Natürlich ist dieses Zuwarten nicht immer die richtige Haltung. Es gibt Situationen, da muss gehandelt werden, da muss ein klarer Schlussstrich gezogen werden. Etwa bei dem Verdacht von Missbrauch hat die Kirche viel zu oft Dinge auf die lange Bank geschoben und unter den Teppich gekehrt. Wo Menschen zu Schaden kommen, ist Zuwarten keine hilfreiche Haltung.

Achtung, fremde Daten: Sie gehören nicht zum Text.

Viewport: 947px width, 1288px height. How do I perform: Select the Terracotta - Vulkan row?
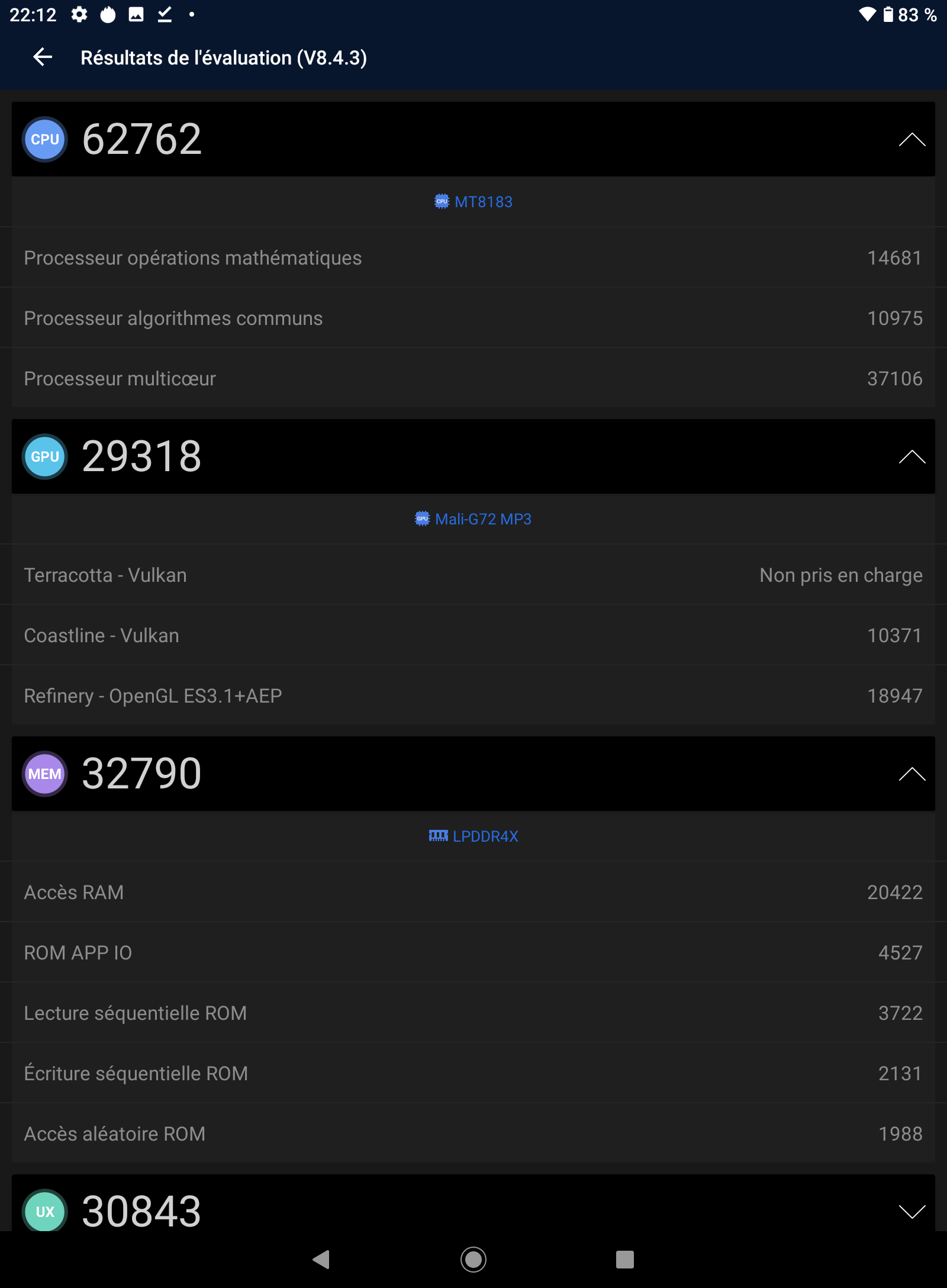(474, 575)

Es gibt eine ungute Ungeduld und ein ungutes Zuwarten. Die Schwierigkeit ist, zu unterscheiden, was dran ist. Das ist in der Gesellschaft so, in der Gemeinde und im Privatleben. Wir müssen damit leben, dass das nicht immer klar ist. Wir müssen um den richtigen Weg ringen, uns streiten, nach Lösungen suchen und am Ende irgendeinen Weg beschreiten, in der Hoffnung, dass Gottes dabei leitet.
Oder BG 550: 2 Die Liebe wird uns leiten, / den Weg bereiten / und mit den Augen deuten / auf mancherlei, / ob’s etwa Zeit zu streiten, / ob’s Rasttag sei. /
Jesus macht mit seinen Gleichnis klar: wir leben in einer Welt, die noch nicht am Ziel ist. Sie ist unvollkommen. Auch Kirche ist unvollkommen. Wir sind unvollkommen, sind verletzlich, wie Jesus verletzlich war.
Nicht immer ist klar, was Weizen und was Unkraut ist. Wir sollten aber nicht nur das Unkraut sehen, wenn wir den Acker des Jahres 2021 betrachten. Es gibt auch den Weizen, das Gute, das gewachsen ist, die Herausforderungen, die gemeistert wurden. In der Gemeinde ist trotz der Pandemie ein Jungschargruppe entstanden. Durch die Paketaktion in der Adventszeit sind neue Kontakte zu Mitgliedern im Bereich entstanden. In der Gesellschaft gab es viel Erfindungsreichtum und Innovation, in der Politik hat der Kampf gegen den Klimawandel neuen Schub bekommen, dem Virus sind wir dank der Impfung nicht mehr wehrlos ausgeliefert. Diese guten Nachrichten sollten wir neben den besorgniserregenden nicht vergessen.
Das gilt auch im Blick auf das eigene Leben. Sehen wir nicht nur auf das Unkraut, sondern auch auf den Weizen. Und vertrauen wir Gott, dass am Ende vergeht, was nichts getaugt hat und das brauchbare von Nutzen war. Überlassen wir ihm das Urteil und bergen wir uns in seiner Gnade, die er uns in Jesus offenbart hat.
Amen
Christoph Huss
Stichpunkte aus einem Kommentar von Bernhard Junginger in Südkurier 28. 12. 21, S. 2. „Was uns Zuversicht gibt.“ Ähnlich schon zuvor Stefan Lutz in Südkurier 24. 12. 21, S. 2: „Die Lage ist besser als die Stimmung“ Er findet: Mehr Zuversicht schadet nicht. Der Kommentar hat ein Grundproblem offengelegt, das zu unnötig viel Frust führt. Wir alle wüssten, „welche Anstrengungen wir miteinander unternommen haben, um die Pandemie in den Griff zu bekommen – aber wir können nicht ermessen, was diese Bemühungen an Schlimmerem verhindert haben. Ein möglicher Erfolg aller Bemühungen wird also gar nicht sichtbar.“ Das führe dazu, so der Kommentator, dass viele Menschen den Eindruck haben, dass sich die Anstrengung gar nicht gelohnt habe.